+++ Quoted passage +++
But corn syrup is cheaper than sugar, thanks largely to USDA farm subsidies, so the food industry ditched the sugar for the syrup. The USDA's own figures show that our consumption of high fructose corn syrup has risen 250 percent in the past fifteen years, with a corresponding decline in sugar consumption.

Our weight has shot up, too; cause and effect? Is excess consumption of high fructose corn syrup partly to blame for the obesity epidemic? High fructose corn syrup is also associated with a higher risk of diabetes, according to an analysis of agriculture records in the American Journal of Clinical Nutrition.

But a new PepsiCo-funded study disputes the notion that our bodies process high fructose corn syrup any differently than table sugar. Some studies have suggested that sodas sweetened with high fructose corn syrup fail to signal our bodies when we're full, possibly even stimulating our appetite, and other studies indicate that our bodies process high fructose corn syrup in a way that leads to greater fat storage as well.
+++
Questions to answer:
• a. In the text on high fructose corn syrup, how much has consumption of the syrup risen in the past fifteen years according to USDA figures?
• b. Return the part of the text on high fructose corn syrup from "But corn syrup" to "in sugar consumption.".
+++ Extracted data +++
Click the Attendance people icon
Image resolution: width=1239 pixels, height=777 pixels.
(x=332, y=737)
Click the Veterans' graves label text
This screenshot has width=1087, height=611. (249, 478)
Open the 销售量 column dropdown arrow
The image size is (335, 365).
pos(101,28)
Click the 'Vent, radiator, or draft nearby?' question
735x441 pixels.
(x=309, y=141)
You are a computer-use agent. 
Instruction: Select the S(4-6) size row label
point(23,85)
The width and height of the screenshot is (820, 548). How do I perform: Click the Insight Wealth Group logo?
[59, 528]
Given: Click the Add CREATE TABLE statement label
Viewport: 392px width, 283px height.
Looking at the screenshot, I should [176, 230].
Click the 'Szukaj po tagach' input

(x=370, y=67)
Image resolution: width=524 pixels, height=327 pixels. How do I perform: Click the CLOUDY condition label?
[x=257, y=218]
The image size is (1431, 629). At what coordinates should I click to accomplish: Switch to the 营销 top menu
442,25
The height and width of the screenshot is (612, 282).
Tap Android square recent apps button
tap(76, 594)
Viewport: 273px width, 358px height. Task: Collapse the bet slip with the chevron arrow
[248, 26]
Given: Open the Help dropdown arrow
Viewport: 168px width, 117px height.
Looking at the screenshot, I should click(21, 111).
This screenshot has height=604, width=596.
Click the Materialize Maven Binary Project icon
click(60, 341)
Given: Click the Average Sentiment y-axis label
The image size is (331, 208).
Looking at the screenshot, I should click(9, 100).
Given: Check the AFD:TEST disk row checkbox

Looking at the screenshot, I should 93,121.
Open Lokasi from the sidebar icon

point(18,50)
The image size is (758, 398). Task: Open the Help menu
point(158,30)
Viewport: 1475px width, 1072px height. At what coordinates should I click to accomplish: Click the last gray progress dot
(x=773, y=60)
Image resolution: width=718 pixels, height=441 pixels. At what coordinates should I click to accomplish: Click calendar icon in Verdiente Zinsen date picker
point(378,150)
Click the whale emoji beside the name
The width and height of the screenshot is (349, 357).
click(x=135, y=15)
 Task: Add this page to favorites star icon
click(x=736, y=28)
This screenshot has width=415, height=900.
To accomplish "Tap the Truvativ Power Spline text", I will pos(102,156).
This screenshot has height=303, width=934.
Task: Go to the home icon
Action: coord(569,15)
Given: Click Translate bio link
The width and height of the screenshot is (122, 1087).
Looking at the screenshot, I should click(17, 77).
+++
Activity answers:
• a. 250 percent

• b.
But corn syrup is cheaper than sugar, thanks largely to USDA farm subsidies, so the food industry ditched the sugar for the syrup. The USDA's own figures show that our consumption of high fructose corn syrup has risen 250 percent in the past fifteen years, with a corresponding decline in sugar consumption.